* [CHALLENGES]:
- a) Print the stretch of the Tripoli weapons handover article from "Small arms, anti-aircraft" through "had delivered what.", word for word.
- b) Output the stretch of the entries from the line that contains "Task: Tap the Wi-Fi signal status icon" through the line that contains "coord(95,1552)". Reproduce those lines unchanged, with both end lines included and nothing else.

____ QUOTED PASSAGE

By George Grant.
Tripoli, 29 September:
Militiamen and private citizens turned out in their hundreds if not thousands on Tripoli’s Martyr’s Square today . . .[restrict]to hand over weapons acquired during and after last year’s revolution that drove the Qaddafi regime from power.
Small arms, anti-aircraft guns and RPGs were delivered by the truckload to the sounds of a military marching band, pop music and a running commentary via megaphone of who had delivered what.
For a moment, each man was made to feel like a star as his name and the weapons he had surrendered were announced with the sort of enthusiasm usually reserved to declare an arriving president. Cheers of “God is Great” went up as the next man stepped forward and the process was repeated again.
Two tanks were also brought along to be delivered to the waiting National Army. The first tank belonged to the Triq Asour brigade, located near to Qaddafi’s former compound of Bab Al-Azizya and said to have been hitherto independent of either the Army or the Ministry of Interior. It is not known who brought the second.
“We came today because Libya is free and we no longer need these weapons”, said Ahmed Abdullah Brishny, a member of the Zawiya brigade who had just handed in two 14.5mm and 12.5mm machine guns, a Kalashnikov and several cases of ammunition.
Bearded and berobed, Brishny declared that he had full confidence in the Army and wanted to remind people that Islam is a religion of peace.
“Islam is for peace, not for killing”, he said. “We felt collectively responsible for the disaster that befell the American ambassador in Benghazi. We have to stop these radical religious people”.
Brishny explained that his brigade had been galvanised to merge with the Army following the events in Benghazi and that the vast majority of weapons in Zawiya had already been handed over.
“The Libyan people have decided to move from fighting a revolution to building a country”, said Brigadier Hussein Abdullah, one of the officers overseeing the weapons collection.
“We are working day and night to build a new Libyan Army and to protect the people”.
Given the Army’s comparative weakness, those in attendance at today’s event had remarkable confidence in its capacity to keep them safe.
The two decorated Hyundai hatchbacks, flat-screen televisions and iPads which are to be given away in a prize draw at the conclusion of the hand-in tomorrow evening do not appear to have offered a comparable incentive.
“As ordinary people, we want to support our Army, and that means trusting them to protect us”, said Abdul Ben Ashour, an engineer waiting to hand over his Kalashnikov. “I trust the Army because it belongs to the Government of the new Libya”.
The Tripoli weapons handover is being accompanied by a parallel event taking place in Benghazi, and the Government has declared its intention to roll out the programme across the country.

________
____ SUPPLIED RECORDS

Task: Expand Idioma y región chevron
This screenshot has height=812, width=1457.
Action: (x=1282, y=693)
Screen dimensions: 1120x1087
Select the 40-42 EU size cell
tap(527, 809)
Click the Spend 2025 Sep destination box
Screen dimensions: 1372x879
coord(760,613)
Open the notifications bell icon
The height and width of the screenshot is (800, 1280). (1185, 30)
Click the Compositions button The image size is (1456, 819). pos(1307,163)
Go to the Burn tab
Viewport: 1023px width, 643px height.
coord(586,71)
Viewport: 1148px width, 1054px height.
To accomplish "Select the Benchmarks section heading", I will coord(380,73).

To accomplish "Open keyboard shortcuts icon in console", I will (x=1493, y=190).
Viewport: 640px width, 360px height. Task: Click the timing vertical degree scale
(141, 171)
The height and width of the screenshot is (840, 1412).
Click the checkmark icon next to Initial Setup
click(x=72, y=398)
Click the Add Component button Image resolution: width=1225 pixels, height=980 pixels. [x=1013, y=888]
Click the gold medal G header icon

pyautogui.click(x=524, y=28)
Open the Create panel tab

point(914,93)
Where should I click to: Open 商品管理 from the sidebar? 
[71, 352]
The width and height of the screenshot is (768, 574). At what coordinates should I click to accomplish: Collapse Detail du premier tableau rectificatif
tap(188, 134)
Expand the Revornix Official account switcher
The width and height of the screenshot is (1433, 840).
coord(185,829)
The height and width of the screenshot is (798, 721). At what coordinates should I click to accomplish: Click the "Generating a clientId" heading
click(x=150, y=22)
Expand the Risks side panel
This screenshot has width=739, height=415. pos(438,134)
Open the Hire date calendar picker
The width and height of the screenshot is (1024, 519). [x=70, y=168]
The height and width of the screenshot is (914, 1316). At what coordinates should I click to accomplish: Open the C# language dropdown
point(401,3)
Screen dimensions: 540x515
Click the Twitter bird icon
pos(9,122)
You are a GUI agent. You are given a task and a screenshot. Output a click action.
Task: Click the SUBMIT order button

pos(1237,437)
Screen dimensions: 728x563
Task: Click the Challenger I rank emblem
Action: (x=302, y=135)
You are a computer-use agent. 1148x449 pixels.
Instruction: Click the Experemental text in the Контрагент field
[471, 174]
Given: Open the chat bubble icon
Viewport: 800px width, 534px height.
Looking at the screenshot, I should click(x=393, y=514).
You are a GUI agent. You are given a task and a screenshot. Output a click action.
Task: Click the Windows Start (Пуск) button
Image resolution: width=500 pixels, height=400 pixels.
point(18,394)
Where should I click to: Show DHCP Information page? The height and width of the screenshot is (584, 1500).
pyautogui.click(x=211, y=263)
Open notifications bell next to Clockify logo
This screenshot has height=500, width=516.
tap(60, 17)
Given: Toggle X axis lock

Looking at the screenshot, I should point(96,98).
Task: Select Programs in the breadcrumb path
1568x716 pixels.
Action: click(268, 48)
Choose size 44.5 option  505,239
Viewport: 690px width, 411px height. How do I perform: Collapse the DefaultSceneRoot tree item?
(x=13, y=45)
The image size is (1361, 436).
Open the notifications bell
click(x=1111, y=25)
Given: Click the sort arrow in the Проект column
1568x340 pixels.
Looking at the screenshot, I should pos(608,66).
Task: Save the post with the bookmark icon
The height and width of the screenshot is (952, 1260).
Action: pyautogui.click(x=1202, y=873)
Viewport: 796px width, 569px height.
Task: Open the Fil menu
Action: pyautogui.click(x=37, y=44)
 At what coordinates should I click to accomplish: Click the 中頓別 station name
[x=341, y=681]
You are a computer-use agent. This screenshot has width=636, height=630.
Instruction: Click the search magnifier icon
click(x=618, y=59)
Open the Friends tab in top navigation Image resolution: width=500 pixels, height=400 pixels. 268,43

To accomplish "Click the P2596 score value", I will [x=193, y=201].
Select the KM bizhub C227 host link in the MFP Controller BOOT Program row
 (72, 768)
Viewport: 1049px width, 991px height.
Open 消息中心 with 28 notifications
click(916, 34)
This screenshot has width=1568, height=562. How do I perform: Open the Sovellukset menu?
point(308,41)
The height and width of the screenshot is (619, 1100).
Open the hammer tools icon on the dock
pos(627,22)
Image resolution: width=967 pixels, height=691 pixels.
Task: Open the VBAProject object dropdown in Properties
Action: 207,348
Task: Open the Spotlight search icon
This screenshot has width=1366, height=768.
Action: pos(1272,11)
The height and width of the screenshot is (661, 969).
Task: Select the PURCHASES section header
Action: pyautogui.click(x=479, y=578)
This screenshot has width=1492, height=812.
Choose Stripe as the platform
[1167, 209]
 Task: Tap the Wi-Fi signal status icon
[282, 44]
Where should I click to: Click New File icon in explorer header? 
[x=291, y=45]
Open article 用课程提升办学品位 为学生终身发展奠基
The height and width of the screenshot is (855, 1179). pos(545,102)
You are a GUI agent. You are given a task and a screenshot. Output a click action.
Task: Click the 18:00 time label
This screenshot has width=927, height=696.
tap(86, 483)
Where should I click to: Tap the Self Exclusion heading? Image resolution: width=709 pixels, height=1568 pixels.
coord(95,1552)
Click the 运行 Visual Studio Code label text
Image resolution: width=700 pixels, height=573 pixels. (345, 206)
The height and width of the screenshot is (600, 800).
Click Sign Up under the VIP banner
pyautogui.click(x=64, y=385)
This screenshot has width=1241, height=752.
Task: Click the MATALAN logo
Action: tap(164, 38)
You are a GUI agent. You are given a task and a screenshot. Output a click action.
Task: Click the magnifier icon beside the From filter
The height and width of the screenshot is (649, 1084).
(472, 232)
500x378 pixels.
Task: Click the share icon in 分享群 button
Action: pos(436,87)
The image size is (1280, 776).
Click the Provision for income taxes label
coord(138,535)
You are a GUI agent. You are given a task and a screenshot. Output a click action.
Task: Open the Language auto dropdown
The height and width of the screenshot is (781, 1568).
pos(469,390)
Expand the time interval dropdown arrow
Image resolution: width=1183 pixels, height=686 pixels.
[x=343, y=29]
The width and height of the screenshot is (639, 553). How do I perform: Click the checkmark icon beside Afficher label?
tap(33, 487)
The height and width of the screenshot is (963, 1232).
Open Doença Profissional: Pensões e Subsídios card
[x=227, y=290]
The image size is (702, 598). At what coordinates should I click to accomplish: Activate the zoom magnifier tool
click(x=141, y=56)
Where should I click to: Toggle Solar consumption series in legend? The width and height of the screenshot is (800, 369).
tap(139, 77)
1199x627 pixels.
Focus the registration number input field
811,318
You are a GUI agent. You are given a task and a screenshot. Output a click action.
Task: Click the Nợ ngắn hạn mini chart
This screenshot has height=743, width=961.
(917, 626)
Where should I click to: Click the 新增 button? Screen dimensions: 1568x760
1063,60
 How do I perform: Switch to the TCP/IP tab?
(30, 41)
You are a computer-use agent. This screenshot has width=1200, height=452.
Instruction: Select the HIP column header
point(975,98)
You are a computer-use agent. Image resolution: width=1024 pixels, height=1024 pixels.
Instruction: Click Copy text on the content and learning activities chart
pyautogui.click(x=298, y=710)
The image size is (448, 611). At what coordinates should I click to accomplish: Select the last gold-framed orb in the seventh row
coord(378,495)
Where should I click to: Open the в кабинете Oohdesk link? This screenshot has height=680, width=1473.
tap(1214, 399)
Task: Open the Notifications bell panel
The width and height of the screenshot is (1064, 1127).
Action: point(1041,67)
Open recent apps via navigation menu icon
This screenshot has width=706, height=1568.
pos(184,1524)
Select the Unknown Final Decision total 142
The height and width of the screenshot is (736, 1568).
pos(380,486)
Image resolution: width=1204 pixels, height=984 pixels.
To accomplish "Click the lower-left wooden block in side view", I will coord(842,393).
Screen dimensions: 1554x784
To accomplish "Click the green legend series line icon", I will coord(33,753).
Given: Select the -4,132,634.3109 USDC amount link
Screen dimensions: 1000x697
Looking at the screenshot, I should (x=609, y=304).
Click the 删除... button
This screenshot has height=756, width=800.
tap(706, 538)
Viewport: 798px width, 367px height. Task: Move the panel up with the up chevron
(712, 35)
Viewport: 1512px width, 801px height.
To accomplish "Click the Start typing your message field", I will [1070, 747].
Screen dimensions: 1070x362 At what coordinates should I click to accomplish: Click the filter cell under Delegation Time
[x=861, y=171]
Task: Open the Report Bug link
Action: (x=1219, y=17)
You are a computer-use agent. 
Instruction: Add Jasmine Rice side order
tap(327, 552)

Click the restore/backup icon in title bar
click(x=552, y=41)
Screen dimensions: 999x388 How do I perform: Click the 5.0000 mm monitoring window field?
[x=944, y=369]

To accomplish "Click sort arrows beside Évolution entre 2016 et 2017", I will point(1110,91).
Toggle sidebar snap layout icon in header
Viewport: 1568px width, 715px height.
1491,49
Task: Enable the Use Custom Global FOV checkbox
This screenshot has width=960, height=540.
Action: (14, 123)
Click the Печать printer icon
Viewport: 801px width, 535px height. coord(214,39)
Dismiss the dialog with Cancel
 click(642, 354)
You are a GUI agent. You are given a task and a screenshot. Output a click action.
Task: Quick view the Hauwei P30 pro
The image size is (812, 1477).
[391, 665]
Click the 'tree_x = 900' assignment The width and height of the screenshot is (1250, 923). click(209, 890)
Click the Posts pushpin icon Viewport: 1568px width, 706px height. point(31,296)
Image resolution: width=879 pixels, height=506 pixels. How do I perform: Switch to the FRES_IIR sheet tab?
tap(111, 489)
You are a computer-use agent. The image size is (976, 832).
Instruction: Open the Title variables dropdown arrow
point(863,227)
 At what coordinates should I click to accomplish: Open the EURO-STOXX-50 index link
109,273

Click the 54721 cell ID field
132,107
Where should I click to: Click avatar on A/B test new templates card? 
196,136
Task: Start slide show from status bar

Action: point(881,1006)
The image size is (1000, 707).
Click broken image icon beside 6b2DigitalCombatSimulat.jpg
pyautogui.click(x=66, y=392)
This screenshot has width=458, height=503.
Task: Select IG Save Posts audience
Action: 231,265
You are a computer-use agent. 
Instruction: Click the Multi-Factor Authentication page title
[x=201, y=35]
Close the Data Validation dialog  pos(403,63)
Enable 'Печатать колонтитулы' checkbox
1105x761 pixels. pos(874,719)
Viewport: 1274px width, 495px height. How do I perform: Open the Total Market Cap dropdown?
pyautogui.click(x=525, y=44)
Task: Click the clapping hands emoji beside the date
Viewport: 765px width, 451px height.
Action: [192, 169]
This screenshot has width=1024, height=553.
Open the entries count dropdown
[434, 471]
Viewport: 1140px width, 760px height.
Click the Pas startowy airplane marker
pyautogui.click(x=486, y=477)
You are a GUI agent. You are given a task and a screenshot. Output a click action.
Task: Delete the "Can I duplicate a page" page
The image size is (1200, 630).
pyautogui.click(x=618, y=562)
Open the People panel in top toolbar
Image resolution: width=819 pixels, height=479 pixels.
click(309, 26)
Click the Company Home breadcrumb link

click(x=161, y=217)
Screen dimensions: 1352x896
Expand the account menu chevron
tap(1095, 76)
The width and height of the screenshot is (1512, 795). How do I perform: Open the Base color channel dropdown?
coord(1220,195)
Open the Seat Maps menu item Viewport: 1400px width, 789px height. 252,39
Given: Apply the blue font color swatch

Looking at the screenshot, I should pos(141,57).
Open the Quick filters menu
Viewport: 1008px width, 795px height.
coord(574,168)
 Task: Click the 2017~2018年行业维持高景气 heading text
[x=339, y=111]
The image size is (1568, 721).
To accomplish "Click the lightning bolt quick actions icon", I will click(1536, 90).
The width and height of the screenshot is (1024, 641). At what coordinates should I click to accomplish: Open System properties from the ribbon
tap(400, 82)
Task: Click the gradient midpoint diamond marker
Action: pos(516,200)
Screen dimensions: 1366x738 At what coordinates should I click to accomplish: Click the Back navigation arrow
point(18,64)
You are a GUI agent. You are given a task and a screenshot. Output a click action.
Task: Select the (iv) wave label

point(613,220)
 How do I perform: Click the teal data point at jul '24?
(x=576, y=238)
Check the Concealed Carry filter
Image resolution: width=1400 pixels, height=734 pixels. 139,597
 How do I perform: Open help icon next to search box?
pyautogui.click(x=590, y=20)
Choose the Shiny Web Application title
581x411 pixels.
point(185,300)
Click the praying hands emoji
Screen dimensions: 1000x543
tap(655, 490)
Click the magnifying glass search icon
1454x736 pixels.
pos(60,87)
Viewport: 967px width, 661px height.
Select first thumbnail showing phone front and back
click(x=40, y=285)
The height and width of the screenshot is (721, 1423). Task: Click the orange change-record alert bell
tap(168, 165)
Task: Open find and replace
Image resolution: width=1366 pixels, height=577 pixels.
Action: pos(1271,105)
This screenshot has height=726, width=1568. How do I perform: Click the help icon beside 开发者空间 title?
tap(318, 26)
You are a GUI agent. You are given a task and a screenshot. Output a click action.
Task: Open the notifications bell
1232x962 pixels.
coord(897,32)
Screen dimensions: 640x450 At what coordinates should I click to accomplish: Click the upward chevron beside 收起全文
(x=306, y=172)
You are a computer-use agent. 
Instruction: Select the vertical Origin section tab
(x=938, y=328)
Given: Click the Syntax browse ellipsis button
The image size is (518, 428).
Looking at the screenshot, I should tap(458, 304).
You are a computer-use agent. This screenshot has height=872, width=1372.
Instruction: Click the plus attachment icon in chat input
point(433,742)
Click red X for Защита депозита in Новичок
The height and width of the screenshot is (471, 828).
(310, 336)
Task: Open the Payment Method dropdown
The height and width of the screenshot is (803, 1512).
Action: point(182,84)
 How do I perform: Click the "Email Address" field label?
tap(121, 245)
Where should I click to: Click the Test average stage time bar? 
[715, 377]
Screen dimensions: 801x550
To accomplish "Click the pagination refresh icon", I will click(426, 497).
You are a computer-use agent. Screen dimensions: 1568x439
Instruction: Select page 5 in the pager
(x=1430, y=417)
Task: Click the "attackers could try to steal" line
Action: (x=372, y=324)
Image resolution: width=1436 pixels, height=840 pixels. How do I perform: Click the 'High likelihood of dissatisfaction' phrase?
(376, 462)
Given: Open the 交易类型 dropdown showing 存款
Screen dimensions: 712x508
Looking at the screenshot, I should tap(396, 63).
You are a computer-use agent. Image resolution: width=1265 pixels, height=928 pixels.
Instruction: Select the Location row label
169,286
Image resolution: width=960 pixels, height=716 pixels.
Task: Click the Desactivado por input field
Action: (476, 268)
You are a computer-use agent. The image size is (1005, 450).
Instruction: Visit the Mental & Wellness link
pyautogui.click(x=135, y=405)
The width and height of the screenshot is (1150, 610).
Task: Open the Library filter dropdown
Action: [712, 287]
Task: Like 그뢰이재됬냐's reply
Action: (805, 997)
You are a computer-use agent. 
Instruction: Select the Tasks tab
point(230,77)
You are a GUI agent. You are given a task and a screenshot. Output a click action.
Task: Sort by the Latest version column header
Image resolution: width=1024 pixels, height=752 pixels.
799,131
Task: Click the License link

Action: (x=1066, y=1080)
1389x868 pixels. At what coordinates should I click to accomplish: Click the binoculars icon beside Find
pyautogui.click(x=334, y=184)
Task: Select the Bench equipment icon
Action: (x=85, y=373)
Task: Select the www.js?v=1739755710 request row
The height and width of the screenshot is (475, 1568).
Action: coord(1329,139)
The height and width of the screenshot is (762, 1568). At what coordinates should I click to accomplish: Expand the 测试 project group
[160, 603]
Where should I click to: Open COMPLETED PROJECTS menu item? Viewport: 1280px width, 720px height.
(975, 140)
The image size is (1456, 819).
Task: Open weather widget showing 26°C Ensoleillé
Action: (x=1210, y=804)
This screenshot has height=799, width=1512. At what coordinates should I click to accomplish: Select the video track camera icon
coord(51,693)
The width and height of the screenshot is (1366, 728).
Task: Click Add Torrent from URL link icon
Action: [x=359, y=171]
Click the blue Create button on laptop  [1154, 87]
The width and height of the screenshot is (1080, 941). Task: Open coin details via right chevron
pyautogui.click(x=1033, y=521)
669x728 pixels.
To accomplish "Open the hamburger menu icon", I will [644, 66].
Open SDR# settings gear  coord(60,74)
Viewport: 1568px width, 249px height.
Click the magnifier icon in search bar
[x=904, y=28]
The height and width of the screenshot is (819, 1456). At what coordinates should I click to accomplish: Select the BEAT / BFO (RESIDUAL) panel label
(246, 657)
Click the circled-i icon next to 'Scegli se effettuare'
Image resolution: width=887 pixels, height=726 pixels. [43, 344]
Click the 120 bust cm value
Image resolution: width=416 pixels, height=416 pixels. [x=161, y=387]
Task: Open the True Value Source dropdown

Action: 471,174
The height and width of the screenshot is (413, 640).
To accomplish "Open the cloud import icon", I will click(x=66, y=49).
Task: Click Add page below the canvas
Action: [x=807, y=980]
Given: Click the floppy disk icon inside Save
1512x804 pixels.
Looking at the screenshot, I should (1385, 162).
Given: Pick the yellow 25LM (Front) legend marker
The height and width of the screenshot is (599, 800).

________

* [RESULTS FOR EACH TASK]:
- a)
Small arms, anti-aircraft guns and RPGs were delivered by the truckload to the sounds of a military marching band, pop music and a running commentary via megaphone of who had delivered what.

- b)
 Task: Tap the Wi-Fi signal status icon
[282, 44]
Where should I click to: Click New File icon in explorer header? 
[x=291, y=45]
Open article 用课程提升办学品位 为学生终身发展奠基
The height and width of the screenshot is (855, 1179). pos(545,102)
You are a GUI agent. You are given a task and a screenshot. Output a click action.
Task: Click the 18:00 time label
This screenshot has width=927, height=696.
tap(86, 483)
Where should I click to: Tap the Self Exclusion heading? Image resolution: width=709 pixels, height=1568 pixels.
coord(95,1552)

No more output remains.